Published: Feb. 5, 2019 By

mairi dorman phaneuf

Mairi Dorman-Phaneuf is a cellist in New York City, performing on Broadway and recently hosting a production at the Birdland Jazz Club & Birdland Theater. Photo courtesy Christian Campbell.

We recently caught up with cellist Mairi Dorman-Phaneuf (DMA ’07) on a range of topics—from her role with the College of Music National Alumni Council (COMNAC) to the impact of her College of Music experience on her freelance career to her recent performance at the Birdland Jazz Club & Birdland Theater in New York City.

“It took the better part of 20 years to make my life in the states possible,” says the Scottish-born alumna, who has performed in major venues of Europe, Asia and the United States as a classical soloist and chamber musician. Highlights include performances of the Saint-Saëns, Elgar and Dvorak Cello concerti. “In 2013, my husband [saxophonist Marc Phaneuf] and I bought a home in Westchester and in 2016 I became a U.S. citizen.”

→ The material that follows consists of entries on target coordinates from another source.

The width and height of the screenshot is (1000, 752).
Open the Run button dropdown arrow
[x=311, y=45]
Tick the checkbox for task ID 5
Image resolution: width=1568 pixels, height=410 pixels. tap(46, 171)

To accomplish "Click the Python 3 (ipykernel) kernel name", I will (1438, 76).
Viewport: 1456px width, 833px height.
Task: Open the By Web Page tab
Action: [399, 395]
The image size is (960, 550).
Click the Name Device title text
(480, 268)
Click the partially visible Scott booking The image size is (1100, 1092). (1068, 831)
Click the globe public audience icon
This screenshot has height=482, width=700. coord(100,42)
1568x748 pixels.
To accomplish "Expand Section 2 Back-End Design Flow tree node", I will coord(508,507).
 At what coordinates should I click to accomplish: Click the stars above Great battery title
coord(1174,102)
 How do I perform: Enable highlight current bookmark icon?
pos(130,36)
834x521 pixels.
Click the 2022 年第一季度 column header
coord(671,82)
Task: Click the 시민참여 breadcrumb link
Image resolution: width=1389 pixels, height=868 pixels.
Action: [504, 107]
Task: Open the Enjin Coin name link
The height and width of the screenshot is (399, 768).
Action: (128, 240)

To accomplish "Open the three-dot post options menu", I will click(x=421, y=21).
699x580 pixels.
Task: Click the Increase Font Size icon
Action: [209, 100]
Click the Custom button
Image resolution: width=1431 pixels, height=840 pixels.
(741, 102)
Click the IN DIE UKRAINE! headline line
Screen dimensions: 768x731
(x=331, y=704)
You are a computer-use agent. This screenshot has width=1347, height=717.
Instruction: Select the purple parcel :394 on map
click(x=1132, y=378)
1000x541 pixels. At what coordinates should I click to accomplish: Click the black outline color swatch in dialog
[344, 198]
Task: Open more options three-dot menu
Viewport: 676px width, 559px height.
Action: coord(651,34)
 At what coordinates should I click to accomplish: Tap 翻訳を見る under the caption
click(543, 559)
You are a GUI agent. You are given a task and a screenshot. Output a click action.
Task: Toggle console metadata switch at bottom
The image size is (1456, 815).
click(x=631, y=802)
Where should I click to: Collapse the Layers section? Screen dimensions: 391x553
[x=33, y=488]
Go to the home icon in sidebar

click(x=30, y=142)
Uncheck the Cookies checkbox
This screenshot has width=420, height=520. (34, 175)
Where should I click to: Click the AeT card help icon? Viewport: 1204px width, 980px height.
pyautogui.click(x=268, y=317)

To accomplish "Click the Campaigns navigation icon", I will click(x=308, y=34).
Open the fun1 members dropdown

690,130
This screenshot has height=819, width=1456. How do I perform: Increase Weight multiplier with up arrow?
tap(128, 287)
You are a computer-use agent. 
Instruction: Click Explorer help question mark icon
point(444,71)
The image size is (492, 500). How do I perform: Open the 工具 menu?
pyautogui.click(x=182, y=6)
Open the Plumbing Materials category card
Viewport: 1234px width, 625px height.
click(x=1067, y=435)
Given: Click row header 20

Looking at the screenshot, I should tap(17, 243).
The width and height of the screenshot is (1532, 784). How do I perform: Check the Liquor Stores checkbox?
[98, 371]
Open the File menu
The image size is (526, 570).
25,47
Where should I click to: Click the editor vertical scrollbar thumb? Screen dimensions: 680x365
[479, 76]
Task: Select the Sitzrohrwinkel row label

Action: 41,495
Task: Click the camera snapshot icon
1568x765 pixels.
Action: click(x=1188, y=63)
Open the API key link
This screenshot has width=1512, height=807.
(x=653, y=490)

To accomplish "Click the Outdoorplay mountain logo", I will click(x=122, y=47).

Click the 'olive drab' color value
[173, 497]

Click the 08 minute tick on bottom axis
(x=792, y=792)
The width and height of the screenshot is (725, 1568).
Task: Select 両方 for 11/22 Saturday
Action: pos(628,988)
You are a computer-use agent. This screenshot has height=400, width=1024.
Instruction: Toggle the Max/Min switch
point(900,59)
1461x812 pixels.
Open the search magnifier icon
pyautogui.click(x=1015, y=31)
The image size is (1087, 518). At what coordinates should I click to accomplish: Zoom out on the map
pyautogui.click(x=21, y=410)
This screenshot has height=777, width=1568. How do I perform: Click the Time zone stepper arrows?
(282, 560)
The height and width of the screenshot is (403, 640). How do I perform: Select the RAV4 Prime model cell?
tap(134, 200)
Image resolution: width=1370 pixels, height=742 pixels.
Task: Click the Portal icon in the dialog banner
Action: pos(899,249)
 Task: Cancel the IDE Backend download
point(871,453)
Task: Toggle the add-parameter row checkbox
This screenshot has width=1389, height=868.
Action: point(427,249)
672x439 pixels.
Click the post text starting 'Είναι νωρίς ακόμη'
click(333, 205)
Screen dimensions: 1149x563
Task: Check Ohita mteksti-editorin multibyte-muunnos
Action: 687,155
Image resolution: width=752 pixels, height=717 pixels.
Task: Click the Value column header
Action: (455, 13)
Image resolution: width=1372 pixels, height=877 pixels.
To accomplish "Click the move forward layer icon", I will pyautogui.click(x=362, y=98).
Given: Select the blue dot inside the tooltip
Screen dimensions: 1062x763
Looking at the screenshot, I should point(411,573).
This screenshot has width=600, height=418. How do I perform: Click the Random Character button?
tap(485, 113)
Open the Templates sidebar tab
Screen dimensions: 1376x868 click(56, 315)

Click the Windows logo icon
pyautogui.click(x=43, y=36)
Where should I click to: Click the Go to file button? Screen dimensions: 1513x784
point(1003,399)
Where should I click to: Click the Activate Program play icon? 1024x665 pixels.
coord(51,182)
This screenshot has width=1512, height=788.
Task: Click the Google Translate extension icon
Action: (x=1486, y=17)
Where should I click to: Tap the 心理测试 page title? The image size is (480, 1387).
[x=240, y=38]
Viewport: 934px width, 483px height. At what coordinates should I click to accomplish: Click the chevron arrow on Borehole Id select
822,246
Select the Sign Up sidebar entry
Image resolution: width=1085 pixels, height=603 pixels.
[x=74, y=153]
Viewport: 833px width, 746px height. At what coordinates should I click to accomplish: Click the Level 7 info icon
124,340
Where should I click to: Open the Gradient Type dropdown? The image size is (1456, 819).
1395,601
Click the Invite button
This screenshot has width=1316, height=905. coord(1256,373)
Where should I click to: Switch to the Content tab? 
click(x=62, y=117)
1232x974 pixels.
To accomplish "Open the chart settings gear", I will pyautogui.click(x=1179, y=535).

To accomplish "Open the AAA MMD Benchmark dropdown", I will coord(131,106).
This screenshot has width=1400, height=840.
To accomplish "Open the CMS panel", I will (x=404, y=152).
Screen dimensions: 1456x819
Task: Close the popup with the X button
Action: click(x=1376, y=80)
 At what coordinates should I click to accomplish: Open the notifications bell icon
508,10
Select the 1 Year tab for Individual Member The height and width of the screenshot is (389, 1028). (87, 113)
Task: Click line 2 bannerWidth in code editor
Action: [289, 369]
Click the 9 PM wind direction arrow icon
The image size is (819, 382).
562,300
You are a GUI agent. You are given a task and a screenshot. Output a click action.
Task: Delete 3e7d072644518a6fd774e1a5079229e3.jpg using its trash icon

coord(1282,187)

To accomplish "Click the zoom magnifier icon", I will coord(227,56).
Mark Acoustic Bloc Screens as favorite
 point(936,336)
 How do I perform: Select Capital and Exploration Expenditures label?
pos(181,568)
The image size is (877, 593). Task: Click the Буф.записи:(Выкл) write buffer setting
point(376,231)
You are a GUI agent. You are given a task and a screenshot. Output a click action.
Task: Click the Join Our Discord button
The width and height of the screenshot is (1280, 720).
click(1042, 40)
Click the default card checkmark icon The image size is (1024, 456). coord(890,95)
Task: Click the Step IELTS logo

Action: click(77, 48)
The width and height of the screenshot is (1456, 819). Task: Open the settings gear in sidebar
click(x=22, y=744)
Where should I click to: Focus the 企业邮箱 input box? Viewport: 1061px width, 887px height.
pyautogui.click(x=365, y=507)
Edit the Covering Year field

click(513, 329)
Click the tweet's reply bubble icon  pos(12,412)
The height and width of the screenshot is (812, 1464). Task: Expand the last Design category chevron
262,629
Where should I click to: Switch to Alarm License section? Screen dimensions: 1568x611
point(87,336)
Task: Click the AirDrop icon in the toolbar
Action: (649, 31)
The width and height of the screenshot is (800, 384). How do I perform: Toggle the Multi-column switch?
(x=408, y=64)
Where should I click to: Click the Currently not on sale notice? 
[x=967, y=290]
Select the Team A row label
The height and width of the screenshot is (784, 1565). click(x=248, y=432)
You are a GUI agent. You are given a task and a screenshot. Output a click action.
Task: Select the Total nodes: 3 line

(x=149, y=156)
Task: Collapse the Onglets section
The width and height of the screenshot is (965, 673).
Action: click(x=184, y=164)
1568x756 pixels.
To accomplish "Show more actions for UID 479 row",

Dorman-Phaneuf has also been a featured performer with John Pizzarelli, Jeremy Jordan and Jason Robert Brown, and she’s appeared in multiple TV broadcasts—including these “Live From Lincoln Center” broadcasts: Lang Lang’s New York Rhapsody and Joshua Bell with Friends @ The Penthouse; as well as Chita Rivera: A Lot of Livin' To Do on “Great Performances.”

“Only after I’d started playing shows on Broadway, I learned that both my mother’s father, Robert Marshall, and my father’s mother, Marie Dorman, had played theatrical productions professionally in Glasgow,” she continues. “I guess theater-playing is in my blood?”

Indeed, on Feb. 4 in the Big Apple, Dorman-Phaneuf hosted “More About the Melody: Celtic Night Songs of Ireland and Scotland.” With a traditional Celtic band and co-hosted by Steve Gibb (guitar) and Ben Power (Irish flutes and pipes), the show presented Broadway’s Scottish- and Irish-born singers in their interpretations of songs inspired by the ancient melodies.

“It was a mixture of Broadway tunes from shows like ‘Once’ and ‘Brigadoon,’ alongside more traditional Celtic melodies. I was excited to be able to perform them with other Celtic-born folk,” adds Dorman-Phaneuf, who has held chairs in 16 Broadway shows—including “The Bridges of Madison County,” “A Little Night Music,” “Sunday in the Park with George” and “My Fair Lady.” Off-Broadway credits include the premier productions of Jason Robert Brown’s “The Last Five Years” and the 2013 Classic Stage revival of Stephen Sondheim’s “Passion.”

Reflecting on COMNAC, she says, “It’s comprised of an amazingly diverse group of alumni, and I’m honored to be included.

“I had the benefit of a teaching assistantship for most of my time at CU Boulder, which made my studies financially feasible, so I’m glad to be able to give back in this way. I think it’s vital to connect current students with professionals, in whichever field they’re interested in pursuing—which is an important part of what COMNAC is all about.

“As a performer, nothing beats hours and hours of practice and training during college—becoming the best musician you can. But once you get ‘out there,’ why not have the benefit of others’ experiences to guide and maybe inspire you? I look forward to seeing how the COMNAC group grows and expands.”

Upon receiving an associate degree at London’s Guildhall School of Music and Drama, Dorman-Phaneuf earned master’s and doctoral degrees at the College of Music.

“My biggest influence was my teacher, [Professor Emerita of Cello] Judith Glyde,” she says. “I had graduated from a conservatory in London that held a very strict standard for technical training. It nearly broke me, as I’d always been more expressively inclined, but Judith helped me find my emotional ‘feet.’ She also taught me to see the big picture of the pieces I was playing, which was supported by the musicology studies I took.

“Specifically, I loved [Associate Professor of Music Theory] Steve Bruns’ courses. I’d previously always hated analyzing music—who wants to dissect a frog!—but he taught us different methods, like Schenkerian analysis, which I found helpful with regard to conceptualizing the entire piece.

“I was also able to gravitate toward studying the great ‘Lied’ composers—Brahms, Schubert, Schumann, Mahler—which was a foundation for understanding song-writing. Another practical skill was preparing for recitals. For a dozen years, I needed to prepare at least one full recital as part of my course requirements, and ultimately, lecture recitals for my doctoral studies.

“Being comfortable introducing your performance is a very useful skill. I’d certainly encourage younger performers to get in the habit!”

When Dorman-Phaneuf moved to New York in 2002, she didn’t know anyone there from CU Boulder. “I reached out to the contacts I’d made through working professionally in Denver,” she says. “But it would have been very helpful to know someone living and working here in New York.

“That’s why I think it’s wonderful to have this connection to our amazing alumni. Music Buff Connect is an incredible resource.”